The album sounds like it was recorded outside, accompanied by a spring sunset, slowly fading into night; the wind is light yet a constant reminder that winter’s harshness isn’t quite done with you yet. These are feeling Bachman somehow imbues his music with, relying on the sheer amount of textures available to him.
“I hope that my music works on an intuitive level, where listeners hopefully hear what I’m feeling. With this record, it’s all place and time. Some of the emotions I’m trying to put out there are hopefully obvious—things like frustration and fear,” Bachman explains when we discuss the particular intricacies of conveying emotion through instrumental music; how his guitar sounds can emote anger towards a President keen on separating infants from their parents, or harsh noise concoctions can convey fear of a future in which his career isn’t guaranteed and the alternative is uninspiring.

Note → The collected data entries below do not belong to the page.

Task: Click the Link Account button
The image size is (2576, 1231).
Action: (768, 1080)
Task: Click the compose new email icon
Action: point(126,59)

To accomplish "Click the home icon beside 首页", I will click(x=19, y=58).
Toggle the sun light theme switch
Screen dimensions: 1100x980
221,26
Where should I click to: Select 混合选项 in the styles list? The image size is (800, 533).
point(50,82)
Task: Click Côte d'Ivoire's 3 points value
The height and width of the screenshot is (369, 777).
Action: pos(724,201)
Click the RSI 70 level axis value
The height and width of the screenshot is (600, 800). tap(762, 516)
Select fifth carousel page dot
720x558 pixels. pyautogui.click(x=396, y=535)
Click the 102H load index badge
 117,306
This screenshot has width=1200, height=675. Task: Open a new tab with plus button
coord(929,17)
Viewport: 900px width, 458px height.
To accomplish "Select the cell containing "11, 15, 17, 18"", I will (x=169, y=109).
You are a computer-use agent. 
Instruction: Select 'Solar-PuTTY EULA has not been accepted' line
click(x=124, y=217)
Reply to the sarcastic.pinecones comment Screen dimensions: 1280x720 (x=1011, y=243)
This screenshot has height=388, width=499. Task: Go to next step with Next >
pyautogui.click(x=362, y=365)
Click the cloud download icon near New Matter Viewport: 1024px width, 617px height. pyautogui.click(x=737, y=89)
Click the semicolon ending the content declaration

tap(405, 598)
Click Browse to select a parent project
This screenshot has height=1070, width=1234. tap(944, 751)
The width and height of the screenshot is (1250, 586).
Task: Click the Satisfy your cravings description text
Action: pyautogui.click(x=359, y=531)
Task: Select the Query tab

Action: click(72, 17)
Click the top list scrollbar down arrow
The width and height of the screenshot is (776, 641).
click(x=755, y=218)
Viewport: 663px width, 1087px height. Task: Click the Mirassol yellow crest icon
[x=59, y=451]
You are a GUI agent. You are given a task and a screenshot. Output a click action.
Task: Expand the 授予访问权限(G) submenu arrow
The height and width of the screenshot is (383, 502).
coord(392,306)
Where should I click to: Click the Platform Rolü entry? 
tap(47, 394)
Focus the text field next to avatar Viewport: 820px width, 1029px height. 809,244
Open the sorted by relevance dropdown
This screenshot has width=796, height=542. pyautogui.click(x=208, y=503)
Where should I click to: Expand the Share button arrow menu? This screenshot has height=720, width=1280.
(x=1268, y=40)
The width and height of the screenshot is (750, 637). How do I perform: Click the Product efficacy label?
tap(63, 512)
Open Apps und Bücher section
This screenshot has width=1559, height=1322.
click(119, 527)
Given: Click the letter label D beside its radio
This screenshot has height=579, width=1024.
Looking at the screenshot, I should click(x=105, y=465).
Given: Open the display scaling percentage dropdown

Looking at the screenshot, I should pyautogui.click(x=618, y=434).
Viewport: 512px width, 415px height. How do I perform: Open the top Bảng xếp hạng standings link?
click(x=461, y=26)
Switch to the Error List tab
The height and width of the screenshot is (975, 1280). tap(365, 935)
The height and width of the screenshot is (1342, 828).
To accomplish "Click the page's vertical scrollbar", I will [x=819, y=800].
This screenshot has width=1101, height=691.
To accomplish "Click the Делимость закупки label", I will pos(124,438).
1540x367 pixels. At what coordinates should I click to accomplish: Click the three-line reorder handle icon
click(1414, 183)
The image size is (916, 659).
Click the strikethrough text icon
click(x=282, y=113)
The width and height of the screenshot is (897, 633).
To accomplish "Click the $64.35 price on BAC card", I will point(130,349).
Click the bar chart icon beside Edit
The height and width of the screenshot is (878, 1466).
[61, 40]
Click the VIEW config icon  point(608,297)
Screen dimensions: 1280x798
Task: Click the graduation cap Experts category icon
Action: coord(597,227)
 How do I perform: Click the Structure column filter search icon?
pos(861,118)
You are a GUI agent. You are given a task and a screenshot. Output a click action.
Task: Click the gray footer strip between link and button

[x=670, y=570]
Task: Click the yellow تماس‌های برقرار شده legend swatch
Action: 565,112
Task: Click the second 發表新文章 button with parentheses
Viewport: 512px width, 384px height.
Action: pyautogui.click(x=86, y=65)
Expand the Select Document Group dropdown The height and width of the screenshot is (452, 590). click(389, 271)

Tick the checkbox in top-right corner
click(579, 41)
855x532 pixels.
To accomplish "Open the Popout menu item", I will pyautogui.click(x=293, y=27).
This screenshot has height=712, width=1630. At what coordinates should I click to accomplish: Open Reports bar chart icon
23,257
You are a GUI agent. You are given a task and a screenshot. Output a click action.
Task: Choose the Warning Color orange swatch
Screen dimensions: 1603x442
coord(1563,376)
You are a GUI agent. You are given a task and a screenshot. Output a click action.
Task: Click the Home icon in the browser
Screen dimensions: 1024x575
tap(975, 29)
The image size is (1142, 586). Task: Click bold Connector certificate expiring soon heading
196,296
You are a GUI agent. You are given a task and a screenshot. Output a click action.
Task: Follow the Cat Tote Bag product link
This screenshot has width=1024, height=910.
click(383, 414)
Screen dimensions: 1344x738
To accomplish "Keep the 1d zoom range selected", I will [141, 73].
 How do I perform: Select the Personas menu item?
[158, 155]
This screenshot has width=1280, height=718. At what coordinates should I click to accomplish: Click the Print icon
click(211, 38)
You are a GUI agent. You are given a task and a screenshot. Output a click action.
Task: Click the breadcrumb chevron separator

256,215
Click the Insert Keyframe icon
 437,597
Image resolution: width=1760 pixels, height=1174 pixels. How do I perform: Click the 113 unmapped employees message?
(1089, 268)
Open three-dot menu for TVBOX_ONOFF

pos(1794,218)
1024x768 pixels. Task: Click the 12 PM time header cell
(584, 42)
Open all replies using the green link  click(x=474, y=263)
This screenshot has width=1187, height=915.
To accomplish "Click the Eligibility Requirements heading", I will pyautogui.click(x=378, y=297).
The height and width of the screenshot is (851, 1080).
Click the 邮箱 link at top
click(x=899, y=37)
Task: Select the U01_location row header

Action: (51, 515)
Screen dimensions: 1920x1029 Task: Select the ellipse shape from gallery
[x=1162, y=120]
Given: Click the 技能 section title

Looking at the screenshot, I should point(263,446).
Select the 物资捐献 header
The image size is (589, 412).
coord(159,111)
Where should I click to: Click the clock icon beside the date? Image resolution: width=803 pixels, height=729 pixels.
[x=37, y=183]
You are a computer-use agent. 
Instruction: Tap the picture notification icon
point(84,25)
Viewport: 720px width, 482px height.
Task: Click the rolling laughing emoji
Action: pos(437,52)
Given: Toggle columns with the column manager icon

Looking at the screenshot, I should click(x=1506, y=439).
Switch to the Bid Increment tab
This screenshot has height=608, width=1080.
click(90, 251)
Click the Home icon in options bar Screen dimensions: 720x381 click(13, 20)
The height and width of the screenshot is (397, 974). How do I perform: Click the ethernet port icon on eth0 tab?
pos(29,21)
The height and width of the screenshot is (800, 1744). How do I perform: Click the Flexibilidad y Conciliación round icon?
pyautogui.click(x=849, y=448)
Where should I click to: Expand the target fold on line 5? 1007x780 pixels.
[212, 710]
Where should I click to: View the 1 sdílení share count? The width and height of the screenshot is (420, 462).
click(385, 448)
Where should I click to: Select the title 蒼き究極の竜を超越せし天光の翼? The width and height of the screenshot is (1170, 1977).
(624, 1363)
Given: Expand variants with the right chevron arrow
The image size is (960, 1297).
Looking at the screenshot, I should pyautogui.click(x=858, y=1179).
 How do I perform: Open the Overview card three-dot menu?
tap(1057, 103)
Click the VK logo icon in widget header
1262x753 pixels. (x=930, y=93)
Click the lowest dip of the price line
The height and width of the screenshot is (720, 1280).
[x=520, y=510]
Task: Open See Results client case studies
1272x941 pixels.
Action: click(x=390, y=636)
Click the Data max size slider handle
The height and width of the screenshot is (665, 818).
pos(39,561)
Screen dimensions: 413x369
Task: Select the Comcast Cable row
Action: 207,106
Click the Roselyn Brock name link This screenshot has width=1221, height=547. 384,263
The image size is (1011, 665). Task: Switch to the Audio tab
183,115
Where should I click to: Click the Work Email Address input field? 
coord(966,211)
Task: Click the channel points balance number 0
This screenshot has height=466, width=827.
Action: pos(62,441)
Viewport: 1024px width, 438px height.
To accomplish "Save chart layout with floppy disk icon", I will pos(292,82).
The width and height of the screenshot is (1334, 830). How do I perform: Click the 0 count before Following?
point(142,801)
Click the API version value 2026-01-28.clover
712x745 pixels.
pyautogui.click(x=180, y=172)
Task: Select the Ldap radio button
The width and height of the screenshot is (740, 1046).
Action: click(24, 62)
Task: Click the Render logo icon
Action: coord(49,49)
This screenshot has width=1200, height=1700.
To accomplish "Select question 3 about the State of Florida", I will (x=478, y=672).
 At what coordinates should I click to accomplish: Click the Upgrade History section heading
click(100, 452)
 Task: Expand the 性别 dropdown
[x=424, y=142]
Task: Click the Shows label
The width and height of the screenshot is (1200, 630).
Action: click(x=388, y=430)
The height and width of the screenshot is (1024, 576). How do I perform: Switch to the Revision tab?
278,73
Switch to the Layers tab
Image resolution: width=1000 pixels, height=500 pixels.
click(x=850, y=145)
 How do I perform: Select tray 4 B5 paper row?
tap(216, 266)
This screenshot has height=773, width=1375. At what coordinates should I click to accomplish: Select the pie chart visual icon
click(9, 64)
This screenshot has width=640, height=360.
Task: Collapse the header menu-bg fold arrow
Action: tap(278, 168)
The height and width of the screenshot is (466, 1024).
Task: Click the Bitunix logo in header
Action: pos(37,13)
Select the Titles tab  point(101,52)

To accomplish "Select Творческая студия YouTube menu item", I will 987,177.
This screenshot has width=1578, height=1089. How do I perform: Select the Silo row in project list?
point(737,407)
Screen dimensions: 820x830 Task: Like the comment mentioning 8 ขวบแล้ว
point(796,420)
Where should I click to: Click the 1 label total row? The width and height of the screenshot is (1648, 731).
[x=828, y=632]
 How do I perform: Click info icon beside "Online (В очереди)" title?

But Bachman’s music has always been about using sparse and wide-open tones to punch through things, to burst through walls and remain intact, surprisingly defiant and eager to do it again. Daniel Bachman’s music may have changed, an altered style in a discography heavy on singular themes, but the heart, the beating core that immediately connects Bachman’s music to anyone willing to listen, continues to burst through.